COMPITO ::
Rispondi a queste domande sul testo sul pellegrinaggio:
1. Quali due tipi di pellegrinaggio si distinguono di solito?
2. Da quale pratica deriva il nome dei palmieri?
3. In quale anno avvenne la conquista islamica di Gerusalemme?

Pellegrinaggio - vol. I


Autore: Giovanni Liccardo1

Storia e definizione. Il pellegrinaggio costituisce un momento rilevante nell’esperienza religiosa collettiva e individuale dell’uomo; quello cristiano ha origini ebraiche e greco-romane (con templi o monti o fiumi sacri a determinate divinità taumaturgiche presso i quali i fedeli si recavano in pellegrinaggio per ottenere favori e risoluzioni ai loro problemi). Solitamente si differenziano due tipi di pellegrinaggio: quello devozionale e quello penitenziale. Il primo, più antico, ha come mete la Palestina, ossia i luoghi in cui Cristo visse e operò con i suoi discepoli; tuttavia, la novità del culto cristiano ne trasformò presto il fine rispetto a quello veterotestamentario. Se, infatti, nell’AT si trattava di raggiungere il luogo della presenza di Dio, nel NT – che ha spostato il centro del culto nell’eucaristia, celebrata in ogni momento e in ogni punto della terra, e ha proclamato tempio di Dio il corpo di ogni battezzato – aspirazione di ogni pellegrino era di mettere realmente i propri passi sulle orme di Gesù nei luoghi della vita nascosta e pubblica e in particolare della Passione. Per tale ragione, le prime e naturali destinazioni del pellegrino sono state, in particolare, le due “pietre sacre”: quella del Calvario, su cui fu innalzata la croce, e quella del Sepolcro, rimasto vuoto dopo la risurrezione.

I palmieri, come erano chiamati i pellegrini che si recavano a Gerusalemme e il cui nome deriva dalla pratica di raccogliere e riportare in patria le palme di Gerico, si trovarono in difficoltà nell’adempiere il proprio pellegrinaggio con la conquista islamica di Gerusalemme del 637; nondimeno, dal IV secolo si erano già andate precisando altre mete, per l’Italia Roma principalmente, con le sue memoriae apostolorum e dei martiri, e il santuario rupestre di San Michele al Monte Gargano, dove si ricordava la manifestazione dell’arcangelo. Per altre destinazioni i presupposti del pellegrinaggio erano il culto delle reliquie di santi e martiri, che per tutto il medioevo ebbe dimensioni significative: è raro che una città non abbia i resti di un santo, di un confessore o della Vergine che venera e rivendica come propri.

DATI DI ORIGINE ::

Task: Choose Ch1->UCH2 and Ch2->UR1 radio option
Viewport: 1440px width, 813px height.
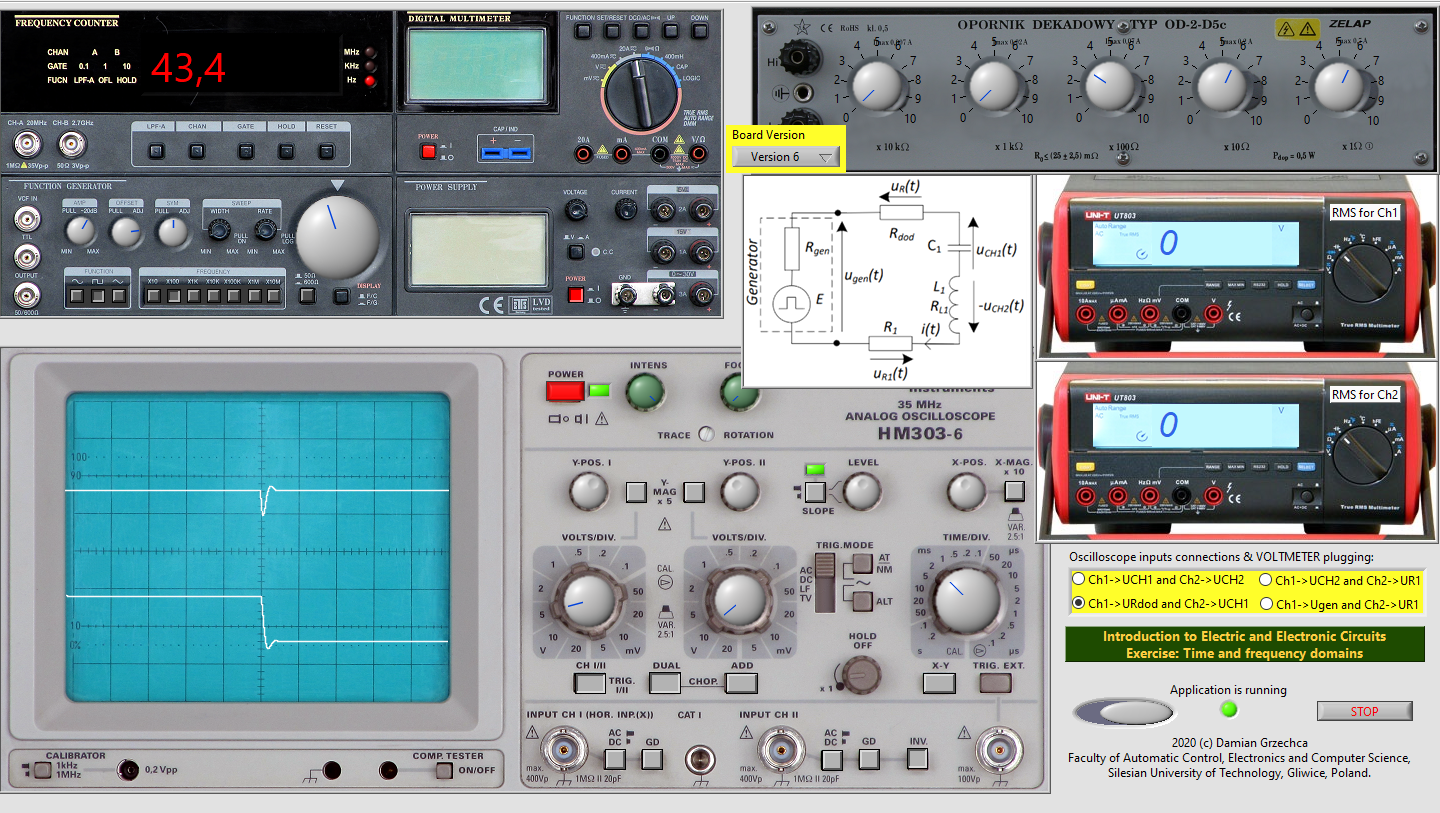Action: (1266, 579)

RISPOSTA ::
1. Quello devozionale e quello penitenziale.
2. Dalla pratica di raccogliere e riportare in patria le palme di Gerico.
3. Nel 637.